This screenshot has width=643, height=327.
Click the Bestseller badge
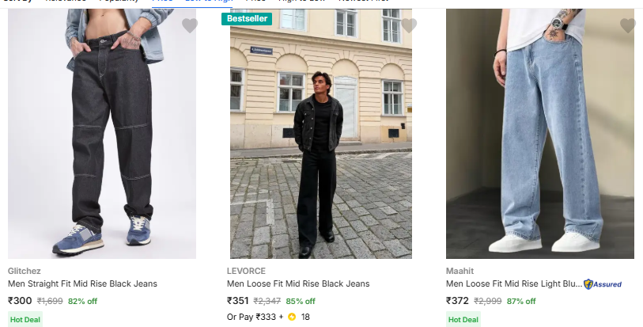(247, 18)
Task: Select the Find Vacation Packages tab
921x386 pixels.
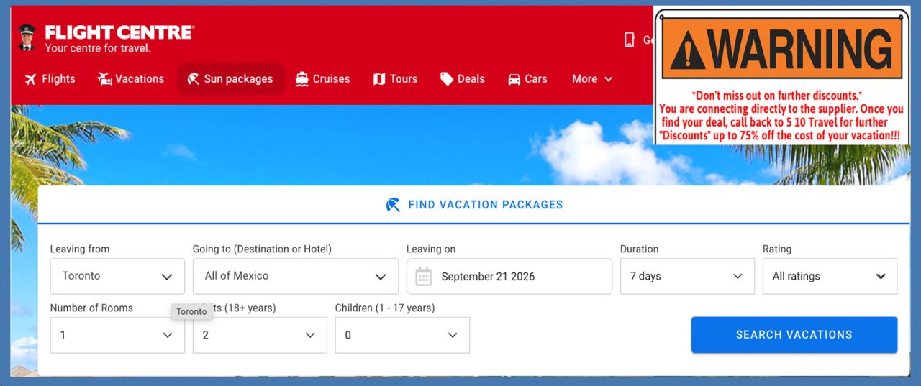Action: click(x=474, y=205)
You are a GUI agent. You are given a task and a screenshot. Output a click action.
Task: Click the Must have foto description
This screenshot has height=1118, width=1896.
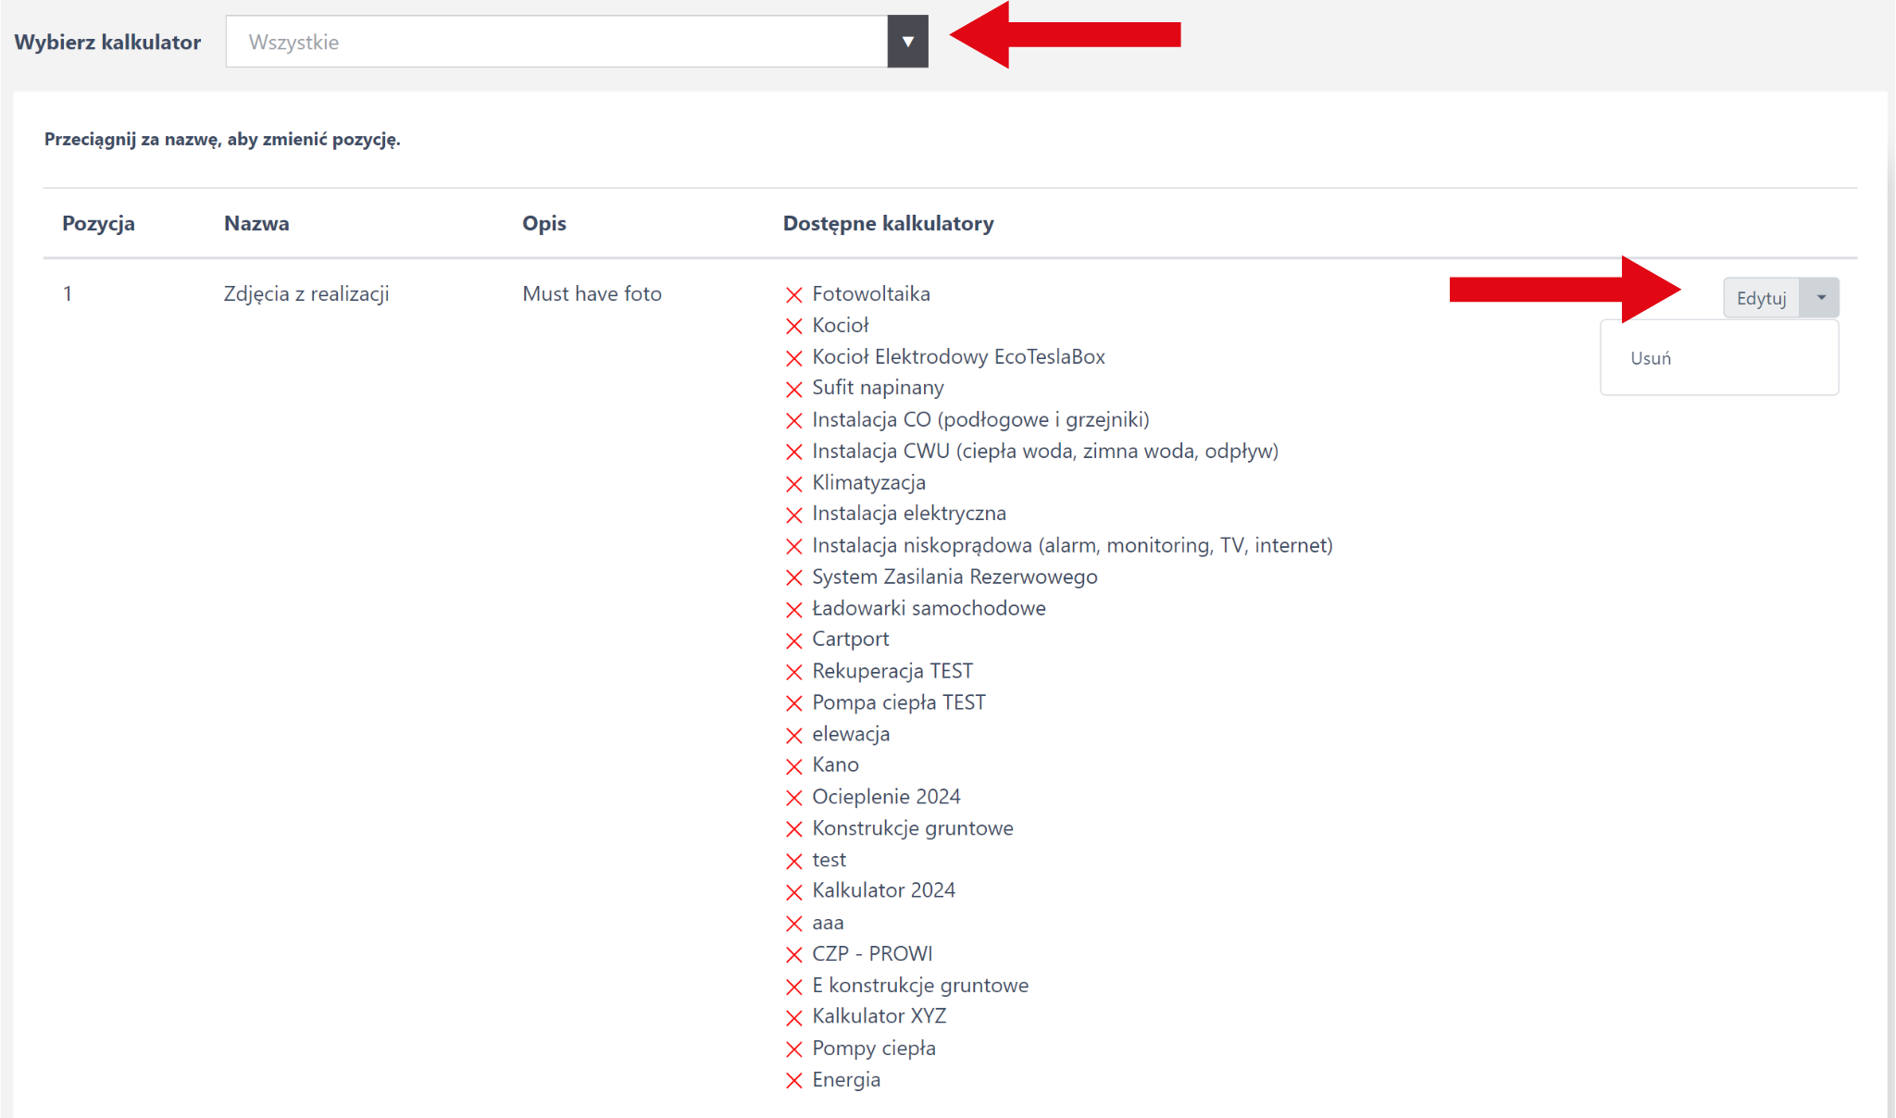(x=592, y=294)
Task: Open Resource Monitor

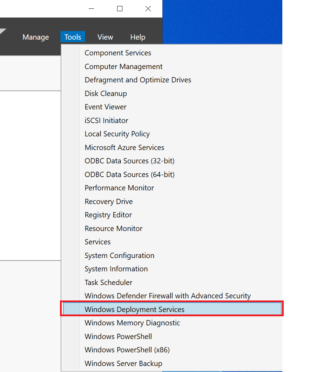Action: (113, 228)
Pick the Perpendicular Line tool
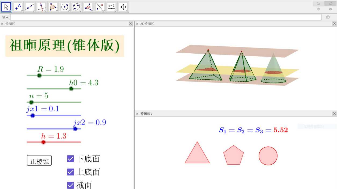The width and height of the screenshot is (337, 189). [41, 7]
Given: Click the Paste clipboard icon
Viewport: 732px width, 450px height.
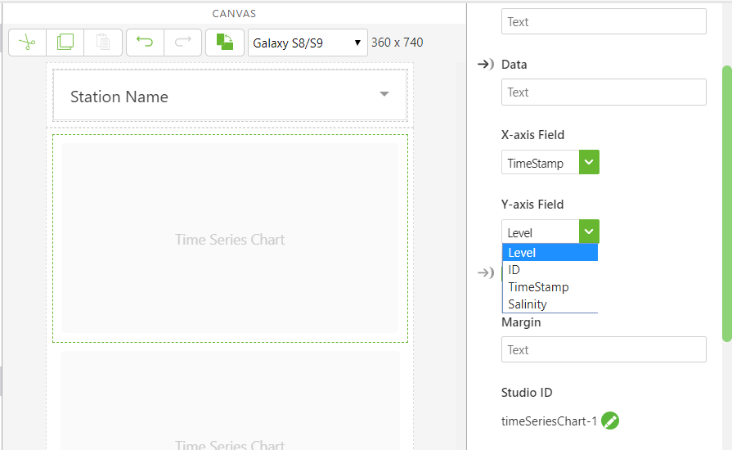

════════════════

* **Your instructions**: Can you reproduce the text of every record above word for word, leaving out the pictures?

* **The completed task**:
This screenshot has width=643, height=327.
Click the Bestseller badge
(247, 18)
Task: Select the Find Vacation Packages tab
921x386 pixels.
Action: click(x=474, y=205)
You are a GUI agent. You are given a task and a screenshot. Output a click action.
Task: Click the Must have foto description
This screenshot has height=1118, width=1896.
(x=592, y=294)
Task: Open Resource Monitor

Action: (113, 228)
Pick the Perpendicular Line tool
The width and height of the screenshot is (337, 189). [41, 7]
Given: Click the Paste clipboard icon
Viewport: 732px width, 450px height.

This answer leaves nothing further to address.